We recently saw a machine with Intel E810 cards stop transmitting and start printing "Malicious Driver Detection Tx Descriptor check event 'Packet too small or too big'" to the console. Some investigation showed a user application was incorrectly building packets over 9724 bytes and passing them via netmap to the ice driver.

We quickly avoided the MDD event by fixing the user application. However, I was surprised there appears to be no length checking when using netmap with iflib drivers.

Looking at iflib_netmap_txsync(), it assembles the set of fragments composing a packet and passes them to ctx->isc_txd_encap() aka ice_ift_txd_encap(). That function has an int return value and seems like an excellent place to compare the total packet length (in pi->ipi_len) against ICE_MAX_FRAME_SIZE. (In fact the ixl driver does this with MPASS().)
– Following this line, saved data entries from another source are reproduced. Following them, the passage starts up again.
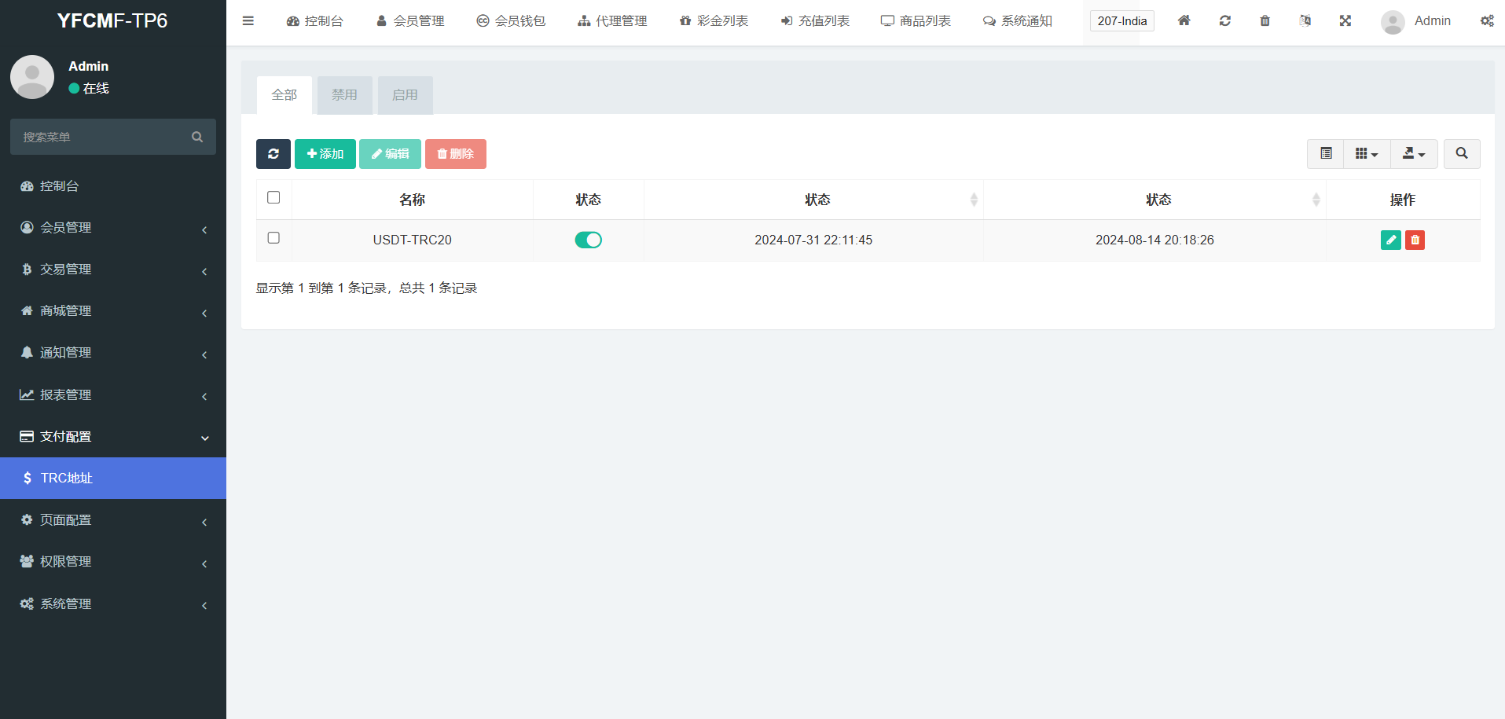
Task: Click the trash clear-cache icon in top bar
Action: point(1265,21)
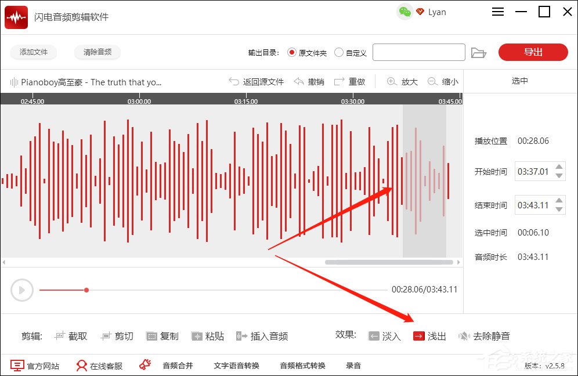
Task: Open the output folder browse icon
Action: click(479, 52)
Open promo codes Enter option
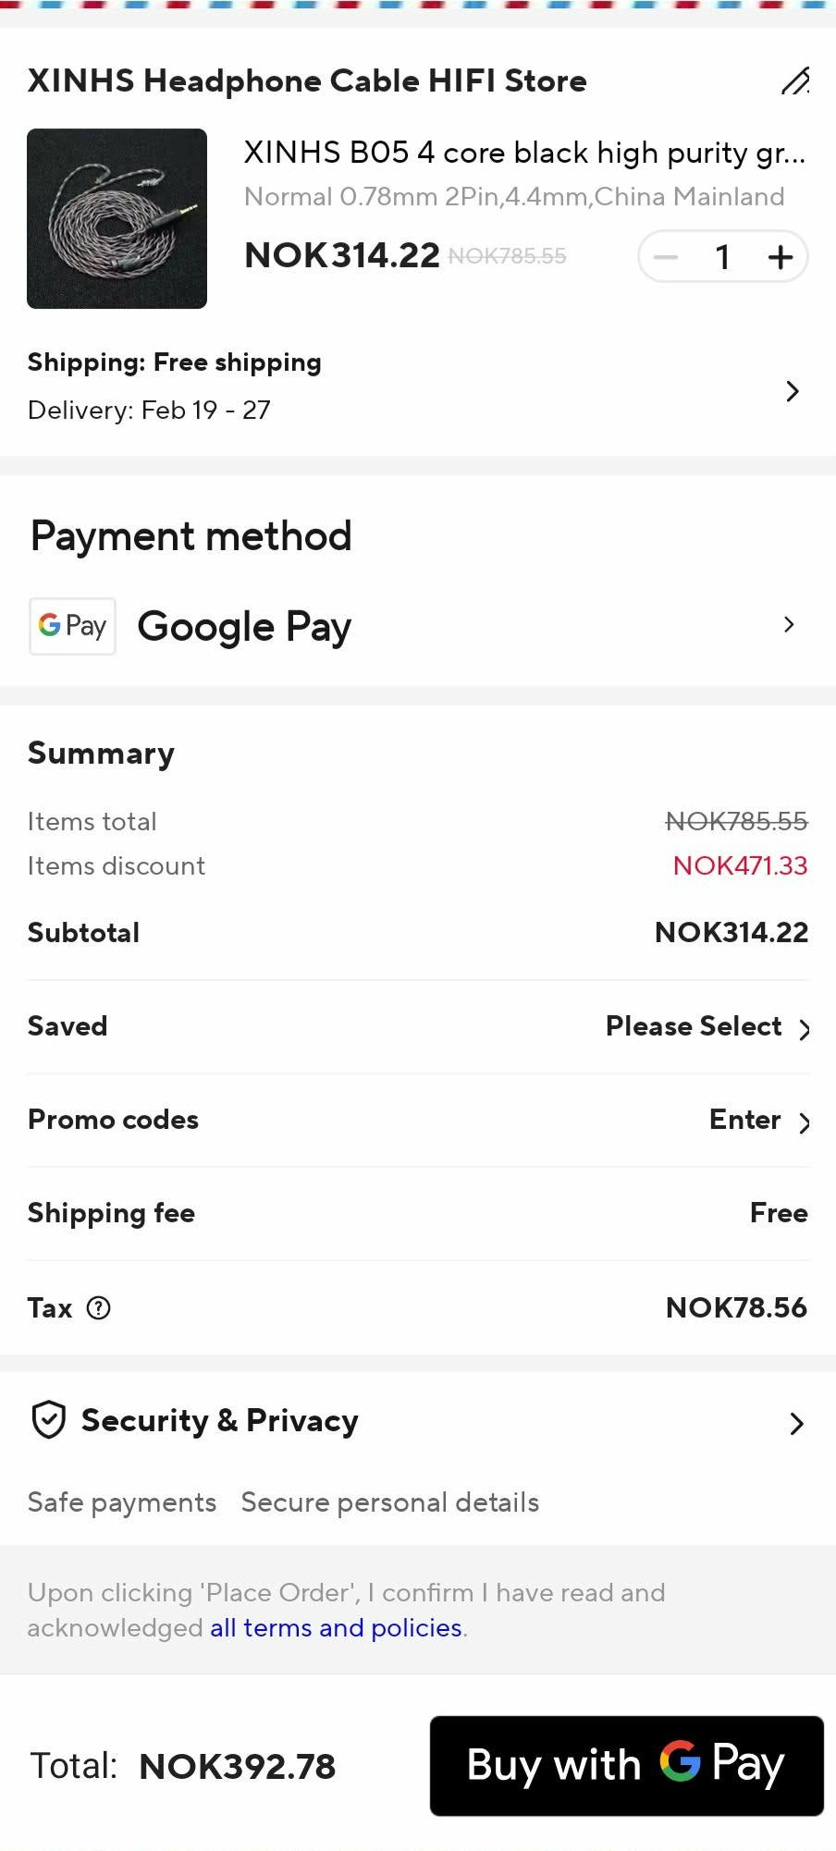This screenshot has width=836, height=1851. 759,1120
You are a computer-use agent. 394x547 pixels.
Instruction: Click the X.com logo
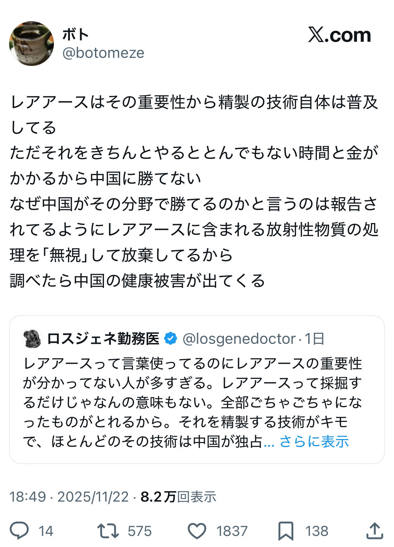(x=339, y=35)
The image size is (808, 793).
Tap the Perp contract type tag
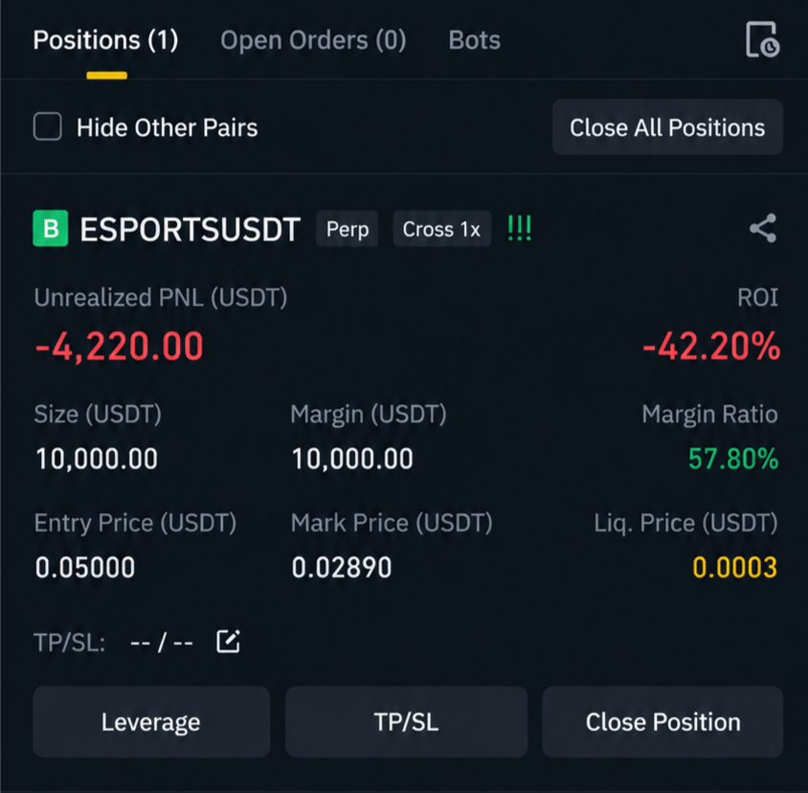(348, 228)
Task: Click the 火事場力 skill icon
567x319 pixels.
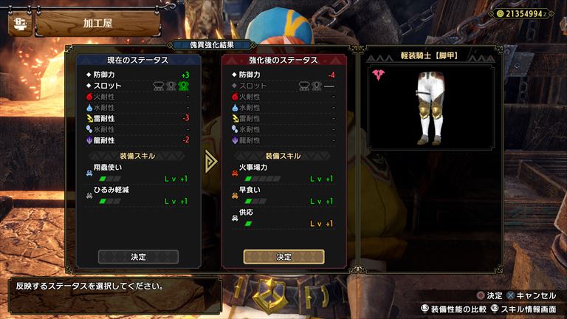Action: [235, 173]
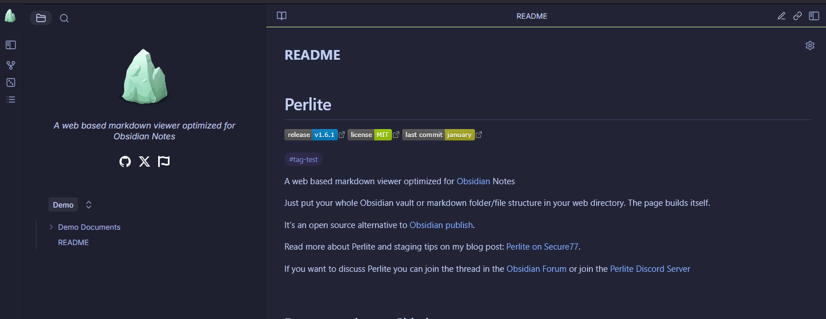Open a random note dice icon

(x=11, y=82)
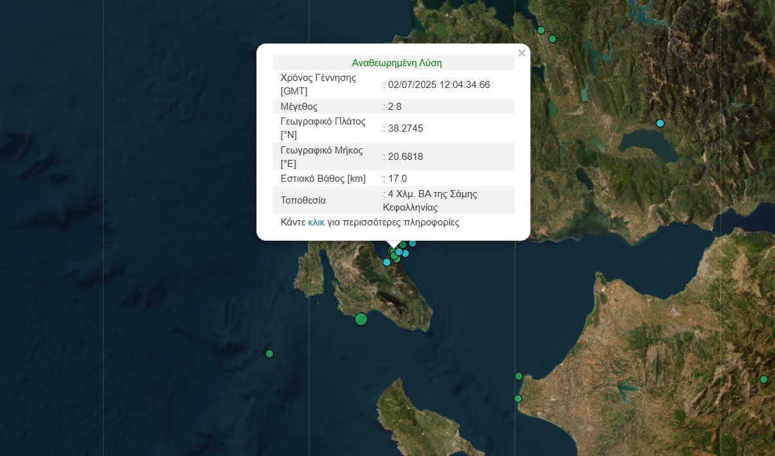Viewport: 775px width, 456px height.
Task: Click the lower green marker on the Peloponnese west coast
Action: [518, 399]
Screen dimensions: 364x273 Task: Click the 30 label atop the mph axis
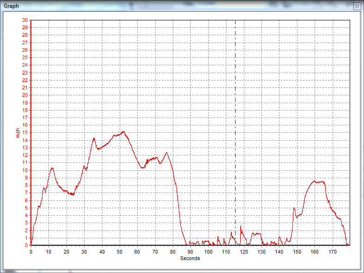[x=25, y=20]
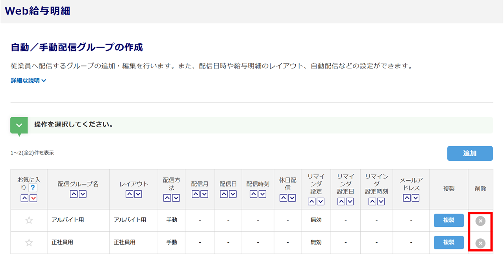The height and width of the screenshot is (258, 504).
Task: Collapse the green 操作を選択 chevron
Action: point(19,125)
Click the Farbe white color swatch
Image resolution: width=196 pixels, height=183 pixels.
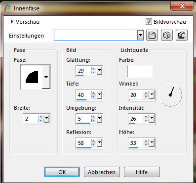click(x=140, y=71)
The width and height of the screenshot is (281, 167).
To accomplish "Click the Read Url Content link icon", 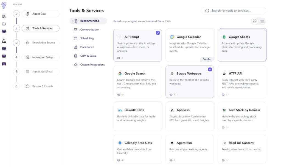I will [x=224, y=143].
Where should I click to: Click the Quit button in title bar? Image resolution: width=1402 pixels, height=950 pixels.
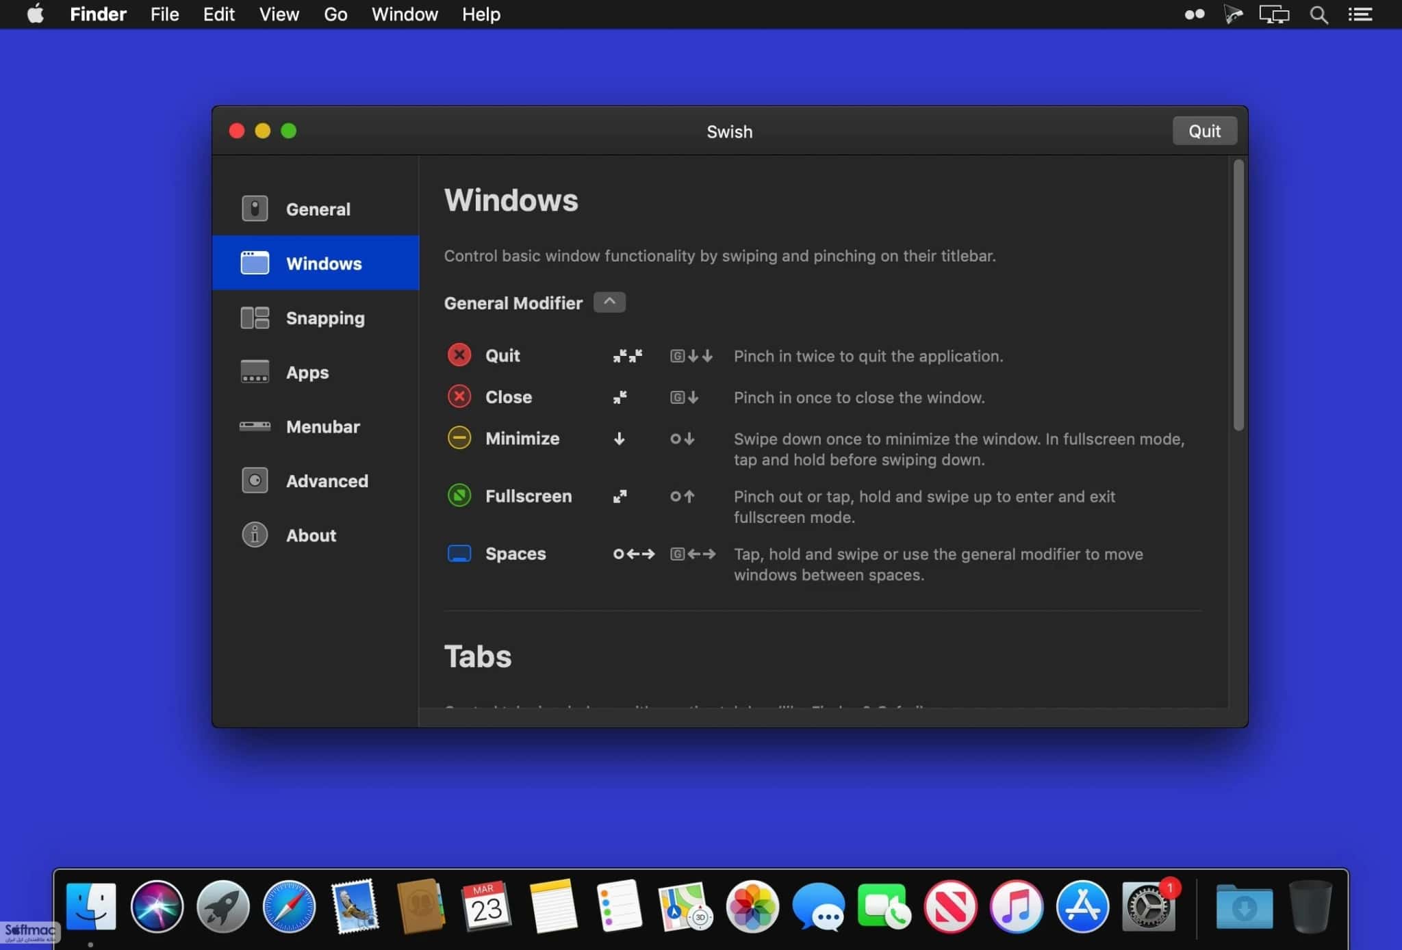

The issue is iflib_netmap_txsync() ignores the return code and always increments the nic_i pointer. I have made several attempts to modify this function to handle failures from isc_txd_encap but none have passed all my tests.

I wonder if there is a reasonable way to modify iflib_netmap_txsync() to drop fragments if isc_txd_encap returns an error code? I realize this code is in the fast path and should be kept to a minimum. However, this change would let the ice driver (and other iflib users) inspect packet sizes, avoid this class of MDD events, and keep the interface up and running.